Si avvicinò alla ragazza e le tirò un pizzicotto sulle chiappe facendola saltare in aria come una mina prima di afferrare una baguette per poterne mangiare un tozzo.
___ « Non dovresti mangiare carboidrati, blondie. Poi come fai se metti su un grammo di ciccia?» Lei rise appena e la sua risata sguainata, per niente femminile, lo fece sbuffare divertito.
___ « Guarda che io mi alleno. E ho un metabolismo da fare invidia a Baryšnikov, non divento una botte come te al primo piatto di pasta!»
___ « Ma che coraggio, santa banana ...»
Lei fece la finta offesa e lui approfittò per poter pucciare il pezzo di baguette dentro una pentola nella quale cuoceva a fuoco basso una salsa al formaggio. L'assaggiò e si deliziò del forte sapore che gli si insinuò in bocca, leggermente pungente e reso più docile dalla cremosità della consistenza.
___ « Mhh ...» Sapeva che lei poteva sentirlo e sapeva anche che stava sorridendo dandogli le spalle. Osservò il fisico asciutto della giovane cuoca, la lunga treccia bionda che le teneva fermi i capelli e la cuffietta viola che le sormontava il capo: aveva sempre qualcosa di viola addosso lei, volente o nolente.
___ « Ehi Thalie …» la richiamò quando era ormai alle sue spalle e lei doveva aver sentito il suo respiro contro il collo perché reclinò semplicemente il capo all'indietro per poterlo appoggiare contro la sua spalla.
___ « Che c'è baby?»
___ « Me la fai una crepe?»
___ « Sei perfettamente capace, Olivier.»
___ « Sì, ma come le fai tu, non le fa nessuno in tutta Parigi.»
___ « In tutta la Francia!»
___ « Sì dai, ora vola basso.» Le posò le labbra sul collo e lei ridacchiò, divertita: Thalie soffriva il solletico ovunque.

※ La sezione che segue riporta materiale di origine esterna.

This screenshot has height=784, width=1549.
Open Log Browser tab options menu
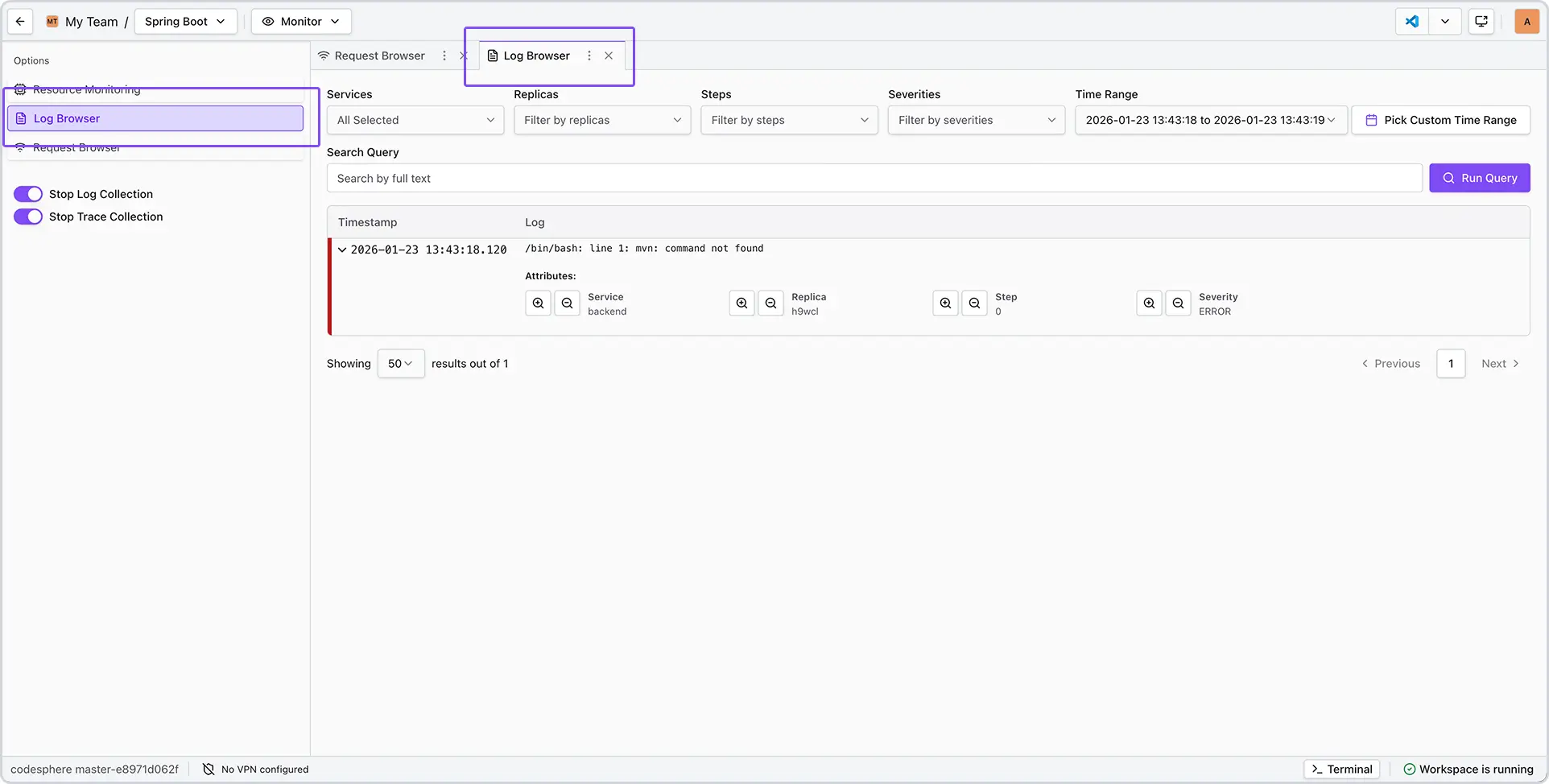point(589,56)
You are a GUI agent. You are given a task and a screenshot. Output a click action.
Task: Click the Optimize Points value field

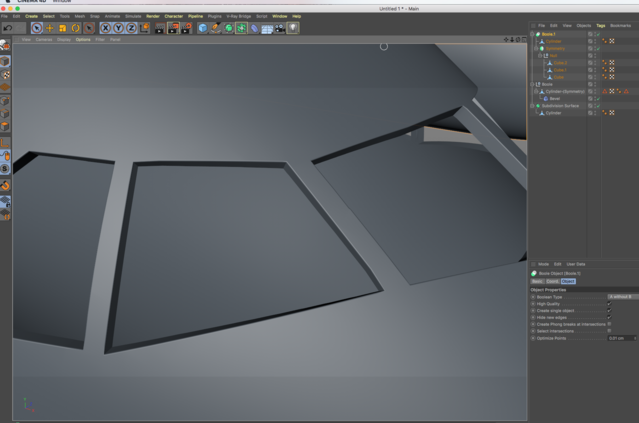tap(622, 338)
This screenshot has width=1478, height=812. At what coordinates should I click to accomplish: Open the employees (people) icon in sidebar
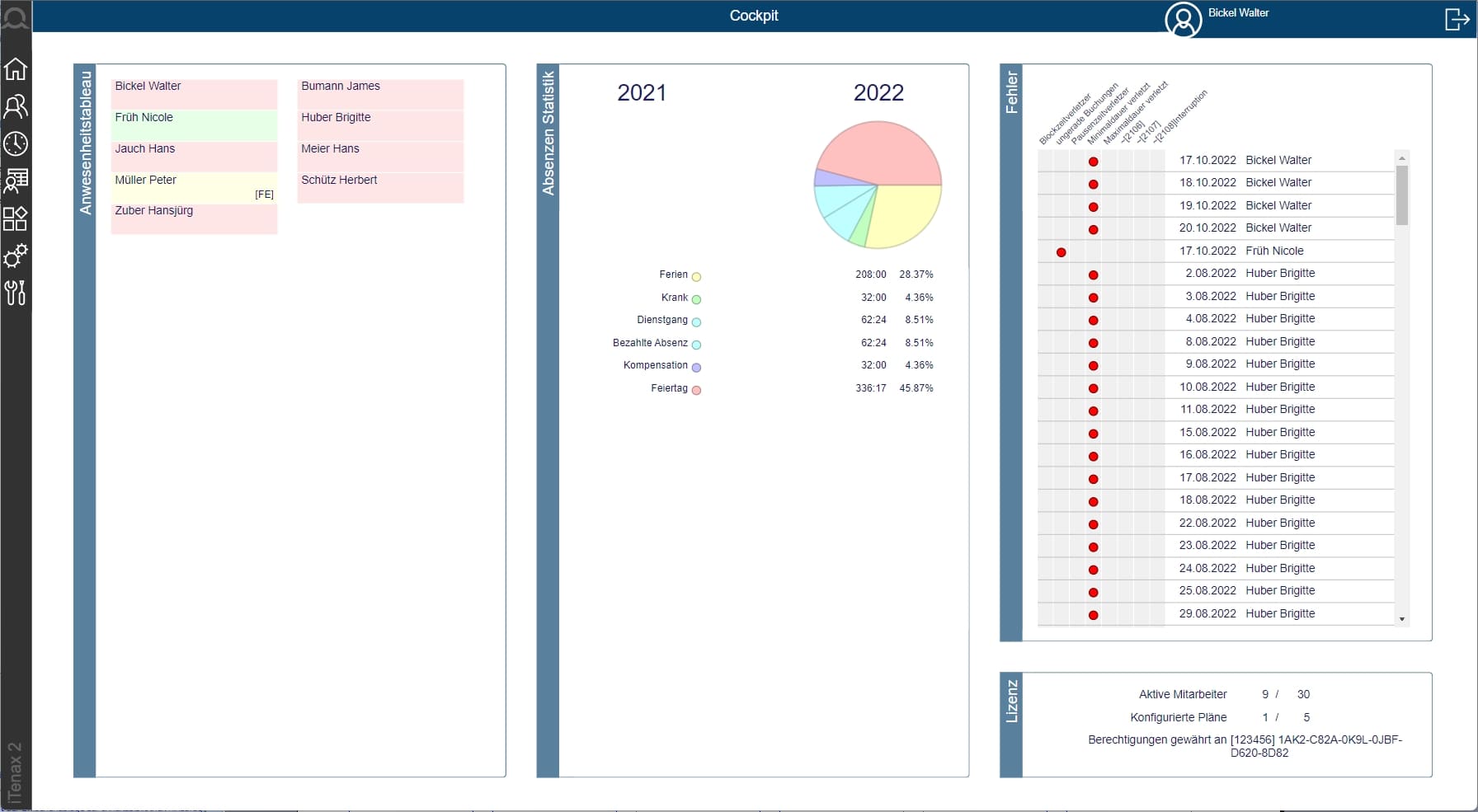16,106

___ « Vabbhè, mi sono avanzati un po' di funghi dell'ultima crepe che hanno ordinato. Ti metto il formaggio leggero e niente burro!»
___ « Grazie.» Incrinò un sopracciglio incamminandosi verso l'uscita della cucina. « Thalie … è venuto il tipo delle crepe, per caso?»
___ « Mhn? Il figone che ordina quasi sempre champignon e roquefort? Sì, mi sa di sì, ma chiedi alla nonna, magari era qualcun'altro.»
Annuì e le sorrise appena prima di tornare nel bistrot.
La differenza di atmosfera lo frastornò appena: in sala la nonna metteva sempre le canzoni di Edith Piàf, o musica classica francese, per rendere l'ambiente rilassante e caldo, in pieno stile vecchia Parigi. Thalie, invece, amava la musica rock americana e inglese, l'elettronica, la techno e persino il rap: una vera buzzurra in un corpo da fatina. Rivolse gli occhi chiari verso il tavolo al centro della vetrina e notò che non era ancora stato sparecchiato: fece cenno alla nonna di restare pure dietro il bancone e si mosse verso il tavolino, così da poter togliere piatto, posate e bicchiere. Ciel lo seguì, allegro, facendo ridacchiare i clienti rimasti nel locale e lui soffermò la sua attenzione sul tovagliolo bordeaux col quale il ragazzo doveva essersi pulito la bocca.
Rivolse lo sguardo all'esterno e notò che aveva finalmente smesso di piovere, anzi, un raggio di sole aveva squarciato le nuvole plumbee regalando al cielo di Parigi un'aria nostalgica e romantica. Sorrise flebilmente, dando le spalle alla vetrina e scoppiò a ridere quando Thalie uscì dalla cucina con le labbra sporte in fuori, in piena “duck face”, la sua crepe in mano e muovendo velocemente il bacino avanti e indietro, a ritmo della sua musica.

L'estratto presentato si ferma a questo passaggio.